## WHAT YOU HAVE TO DO
Quote everything from the start of the records down to and including the line that contains "(1276, 220)", reproducing each line verbatim.

RECORDS SHOWN start

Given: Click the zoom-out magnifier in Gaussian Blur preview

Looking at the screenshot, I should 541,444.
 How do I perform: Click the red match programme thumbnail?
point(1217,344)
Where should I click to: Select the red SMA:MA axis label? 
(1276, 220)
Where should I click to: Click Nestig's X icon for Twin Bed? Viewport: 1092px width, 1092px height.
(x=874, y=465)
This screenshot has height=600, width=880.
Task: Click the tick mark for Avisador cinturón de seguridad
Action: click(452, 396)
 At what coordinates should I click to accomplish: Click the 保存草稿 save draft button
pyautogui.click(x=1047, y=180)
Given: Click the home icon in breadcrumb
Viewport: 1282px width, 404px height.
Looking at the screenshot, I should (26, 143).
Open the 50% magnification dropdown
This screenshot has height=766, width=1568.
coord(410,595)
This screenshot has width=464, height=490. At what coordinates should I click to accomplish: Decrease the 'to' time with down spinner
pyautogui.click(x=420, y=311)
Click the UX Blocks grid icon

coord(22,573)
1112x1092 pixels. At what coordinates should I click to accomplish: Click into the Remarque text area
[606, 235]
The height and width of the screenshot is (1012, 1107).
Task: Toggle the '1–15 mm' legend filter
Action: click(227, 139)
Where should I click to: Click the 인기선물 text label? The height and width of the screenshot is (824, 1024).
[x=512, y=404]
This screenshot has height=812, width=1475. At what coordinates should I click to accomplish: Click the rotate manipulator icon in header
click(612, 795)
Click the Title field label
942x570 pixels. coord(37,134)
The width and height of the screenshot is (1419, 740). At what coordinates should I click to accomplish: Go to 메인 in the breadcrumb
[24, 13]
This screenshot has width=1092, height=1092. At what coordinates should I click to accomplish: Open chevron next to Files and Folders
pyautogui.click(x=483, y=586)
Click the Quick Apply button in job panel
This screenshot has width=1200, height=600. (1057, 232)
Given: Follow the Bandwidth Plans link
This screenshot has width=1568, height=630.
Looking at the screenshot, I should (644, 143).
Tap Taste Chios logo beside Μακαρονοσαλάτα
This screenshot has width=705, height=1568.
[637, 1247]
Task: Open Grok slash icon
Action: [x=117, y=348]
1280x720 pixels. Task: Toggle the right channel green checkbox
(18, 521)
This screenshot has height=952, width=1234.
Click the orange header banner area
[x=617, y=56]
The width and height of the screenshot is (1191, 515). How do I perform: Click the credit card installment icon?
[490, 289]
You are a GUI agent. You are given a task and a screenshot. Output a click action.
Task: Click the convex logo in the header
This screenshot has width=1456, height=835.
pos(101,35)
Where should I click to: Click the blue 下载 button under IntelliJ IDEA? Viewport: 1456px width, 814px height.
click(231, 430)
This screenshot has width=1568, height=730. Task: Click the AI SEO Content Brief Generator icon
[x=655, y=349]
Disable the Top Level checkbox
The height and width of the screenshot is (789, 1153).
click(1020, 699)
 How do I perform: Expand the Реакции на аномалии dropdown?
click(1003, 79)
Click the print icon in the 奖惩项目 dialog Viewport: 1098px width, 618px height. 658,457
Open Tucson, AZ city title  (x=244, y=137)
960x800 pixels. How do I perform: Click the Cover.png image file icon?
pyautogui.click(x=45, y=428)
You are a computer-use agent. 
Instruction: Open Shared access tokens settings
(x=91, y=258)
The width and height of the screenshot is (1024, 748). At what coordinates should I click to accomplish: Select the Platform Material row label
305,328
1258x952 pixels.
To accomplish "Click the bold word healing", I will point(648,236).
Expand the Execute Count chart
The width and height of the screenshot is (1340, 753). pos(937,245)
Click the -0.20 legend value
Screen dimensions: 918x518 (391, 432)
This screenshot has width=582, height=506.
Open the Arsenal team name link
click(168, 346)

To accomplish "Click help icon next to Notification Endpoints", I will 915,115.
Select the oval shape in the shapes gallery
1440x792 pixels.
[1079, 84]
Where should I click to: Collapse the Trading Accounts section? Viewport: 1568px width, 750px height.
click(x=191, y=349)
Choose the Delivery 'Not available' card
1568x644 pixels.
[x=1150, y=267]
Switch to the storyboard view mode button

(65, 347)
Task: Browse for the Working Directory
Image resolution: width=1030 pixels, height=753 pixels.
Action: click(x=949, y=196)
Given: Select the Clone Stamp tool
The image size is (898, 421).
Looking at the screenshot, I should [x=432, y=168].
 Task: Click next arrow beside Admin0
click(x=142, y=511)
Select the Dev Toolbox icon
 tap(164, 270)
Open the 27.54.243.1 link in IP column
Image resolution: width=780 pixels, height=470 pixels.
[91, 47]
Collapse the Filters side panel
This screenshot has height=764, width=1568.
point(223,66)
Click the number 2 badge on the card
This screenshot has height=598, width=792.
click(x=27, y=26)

RECORDS SHOWN end

## TASK RESULT
Given: Click the zoom-out magnifier in Gaussian Blur preview

Looking at the screenshot, I should 541,444.
 How do I perform: Click the red match programme thumbnail?
point(1217,344)
Where should I click to: Select the red SMA:MA axis label? 
(1276, 220)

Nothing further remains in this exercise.